* START *
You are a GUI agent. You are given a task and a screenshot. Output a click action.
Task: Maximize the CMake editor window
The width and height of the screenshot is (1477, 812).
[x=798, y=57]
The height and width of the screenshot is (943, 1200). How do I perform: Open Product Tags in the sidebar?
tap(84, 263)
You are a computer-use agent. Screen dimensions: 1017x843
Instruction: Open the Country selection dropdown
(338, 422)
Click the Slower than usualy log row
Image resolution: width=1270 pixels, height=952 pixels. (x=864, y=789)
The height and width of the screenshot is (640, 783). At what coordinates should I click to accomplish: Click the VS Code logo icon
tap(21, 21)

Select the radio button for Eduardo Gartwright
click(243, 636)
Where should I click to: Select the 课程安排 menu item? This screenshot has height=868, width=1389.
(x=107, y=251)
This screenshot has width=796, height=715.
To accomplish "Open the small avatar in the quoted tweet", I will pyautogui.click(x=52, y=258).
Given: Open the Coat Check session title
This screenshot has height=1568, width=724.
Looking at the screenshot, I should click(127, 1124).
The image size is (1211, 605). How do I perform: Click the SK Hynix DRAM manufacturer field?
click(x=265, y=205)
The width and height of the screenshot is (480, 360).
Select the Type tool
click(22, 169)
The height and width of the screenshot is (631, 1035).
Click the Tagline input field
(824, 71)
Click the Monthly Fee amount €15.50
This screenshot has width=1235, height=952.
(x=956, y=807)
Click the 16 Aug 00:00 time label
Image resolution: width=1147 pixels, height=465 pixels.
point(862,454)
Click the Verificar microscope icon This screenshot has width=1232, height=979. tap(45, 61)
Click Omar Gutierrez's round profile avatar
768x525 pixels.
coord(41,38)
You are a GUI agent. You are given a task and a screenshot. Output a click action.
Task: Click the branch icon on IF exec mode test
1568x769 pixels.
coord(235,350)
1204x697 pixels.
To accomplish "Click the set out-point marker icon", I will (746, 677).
* END *
(Task brief) Please repeat the records above word for word, from the first line through the line that contains "Click the Verificar".

(The answer)
You are a GUI agent. You are given a task and a screenshot. Output a click action.
Task: Maximize the CMake editor window
The width and height of the screenshot is (1477, 812).
[x=798, y=57]
The height and width of the screenshot is (943, 1200). How do I perform: Open Product Tags in the sidebar?
tap(84, 263)
You are a computer-use agent. Screen dimensions: 1017x843
Instruction: Open the Country selection dropdown
(338, 422)
Click the Slower than usualy log row
Image resolution: width=1270 pixels, height=952 pixels. (x=864, y=789)
The height and width of the screenshot is (640, 783). At what coordinates should I click to accomplish: Click the VS Code logo icon
tap(21, 21)

Select the radio button for Eduardo Gartwright
click(243, 636)
Where should I click to: Select the 课程安排 menu item? This screenshot has height=868, width=1389.
(x=107, y=251)
This screenshot has width=796, height=715.
To accomplish "Open the small avatar in the quoted tweet", I will pyautogui.click(x=52, y=258).
Given: Open the Coat Check session title
This screenshot has height=1568, width=724.
Looking at the screenshot, I should click(127, 1124).
The image size is (1211, 605). How do I perform: Click the SK Hynix DRAM manufacturer field?
click(x=265, y=205)
The width and height of the screenshot is (480, 360).
Select the Type tool
click(22, 169)
The height and width of the screenshot is (631, 1035).
Click the Tagline input field
(824, 71)
Click the Monthly Fee amount €15.50
This screenshot has width=1235, height=952.
(x=956, y=807)
Click the 16 Aug 00:00 time label
Image resolution: width=1147 pixels, height=465 pixels.
point(862,454)
Click the Verificar microscope icon This screenshot has width=1232, height=979. tap(45, 61)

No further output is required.